AIM OF THE EXERCISE => Rewrite all of the records below, switching every "Describe the element" to "Tell me about the element" and leaving everything else unchanged.

[Stored items]

--------

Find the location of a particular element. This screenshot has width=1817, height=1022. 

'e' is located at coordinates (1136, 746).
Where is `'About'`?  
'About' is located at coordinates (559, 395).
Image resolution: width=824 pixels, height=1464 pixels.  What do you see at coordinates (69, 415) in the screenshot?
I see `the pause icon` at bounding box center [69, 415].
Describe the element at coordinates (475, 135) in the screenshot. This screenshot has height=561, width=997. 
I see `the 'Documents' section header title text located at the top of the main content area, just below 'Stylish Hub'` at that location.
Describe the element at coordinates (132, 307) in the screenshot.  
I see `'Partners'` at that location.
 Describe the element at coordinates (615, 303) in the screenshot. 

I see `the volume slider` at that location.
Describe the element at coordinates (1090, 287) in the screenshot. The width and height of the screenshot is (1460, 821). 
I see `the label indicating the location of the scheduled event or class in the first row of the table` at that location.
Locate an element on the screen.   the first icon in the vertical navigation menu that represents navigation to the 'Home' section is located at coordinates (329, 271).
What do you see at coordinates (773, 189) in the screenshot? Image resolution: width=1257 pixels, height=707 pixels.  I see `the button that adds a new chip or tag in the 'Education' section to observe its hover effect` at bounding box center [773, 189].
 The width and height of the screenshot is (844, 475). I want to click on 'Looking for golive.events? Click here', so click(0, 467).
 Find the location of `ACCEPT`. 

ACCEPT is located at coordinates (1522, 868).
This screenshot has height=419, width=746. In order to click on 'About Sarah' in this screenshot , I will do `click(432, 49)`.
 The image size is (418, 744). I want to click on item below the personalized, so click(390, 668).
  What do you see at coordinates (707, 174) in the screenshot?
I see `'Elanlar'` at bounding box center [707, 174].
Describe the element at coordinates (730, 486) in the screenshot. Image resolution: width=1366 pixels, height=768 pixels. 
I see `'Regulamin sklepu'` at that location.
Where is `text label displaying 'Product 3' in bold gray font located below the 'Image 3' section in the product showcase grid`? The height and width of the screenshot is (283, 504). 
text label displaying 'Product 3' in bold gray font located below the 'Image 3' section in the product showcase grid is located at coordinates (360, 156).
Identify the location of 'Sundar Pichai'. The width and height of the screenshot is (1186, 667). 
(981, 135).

--------

EXPECTED OUTPUT =>
Find the location of a particular element. This screenshot has width=1817, height=1022. 

'e' is located at coordinates (1136, 746).
Where is `'About'`?  
'About' is located at coordinates (559, 395).
Image resolution: width=824 pixels, height=1464 pixels.  What do you see at coordinates (69, 415) in the screenshot?
I see `the pause icon` at bounding box center [69, 415].
Tell me about the element at coordinates (475, 135) in the screenshot. This screenshot has height=561, width=997. 
I see `the 'Documents' section header title text located at the top of the main content area, just below 'Stylish Hub'` at that location.
Tell me about the element at coordinates (132, 307) in the screenshot.  
I see `'Partners'` at that location.
 Tell me about the element at coordinates (615, 303) in the screenshot. 

I see `the volume slider` at that location.
Tell me about the element at coordinates (1090, 287) in the screenshot. The width and height of the screenshot is (1460, 821). 
I see `the label indicating the location of the scheduled event or class in the first row of the table` at that location.
Locate an element on the screen.   the first icon in the vertical navigation menu that represents navigation to the 'Home' section is located at coordinates (329, 271).
What do you see at coordinates (773, 189) in the screenshot? Image resolution: width=1257 pixels, height=707 pixels.  I see `the button that adds a new chip or tag in the 'Education' section to observe its hover effect` at bounding box center [773, 189].
 The width and height of the screenshot is (844, 475). I want to click on 'Looking for golive.events? Click here', so click(0, 467).
 Find the location of `ACCEPT`. 

ACCEPT is located at coordinates (1522, 868).
This screenshot has height=419, width=746. In order to click on 'About Sarah' in this screenshot , I will do `click(432, 49)`.
 The image size is (418, 744). I want to click on item below the personalized, so click(390, 668).
  What do you see at coordinates (707, 174) in the screenshot?
I see `'Elanlar'` at bounding box center [707, 174].
Tell me about the element at coordinates (730, 486) in the screenshot. Image resolution: width=1366 pixels, height=768 pixels. 
I see `'Regulamin sklepu'` at that location.
Where is `text label displaying 'Product 3' in bold gray font located below the 'Image 3' section in the product showcase grid`? The height and width of the screenshot is (283, 504). 
text label displaying 'Product 3' in bold gray font located below the 'Image 3' section in the product showcase grid is located at coordinates (360, 156).
Identify the location of 'Sundar Pichai'. The width and height of the screenshot is (1186, 667). 
(981, 135).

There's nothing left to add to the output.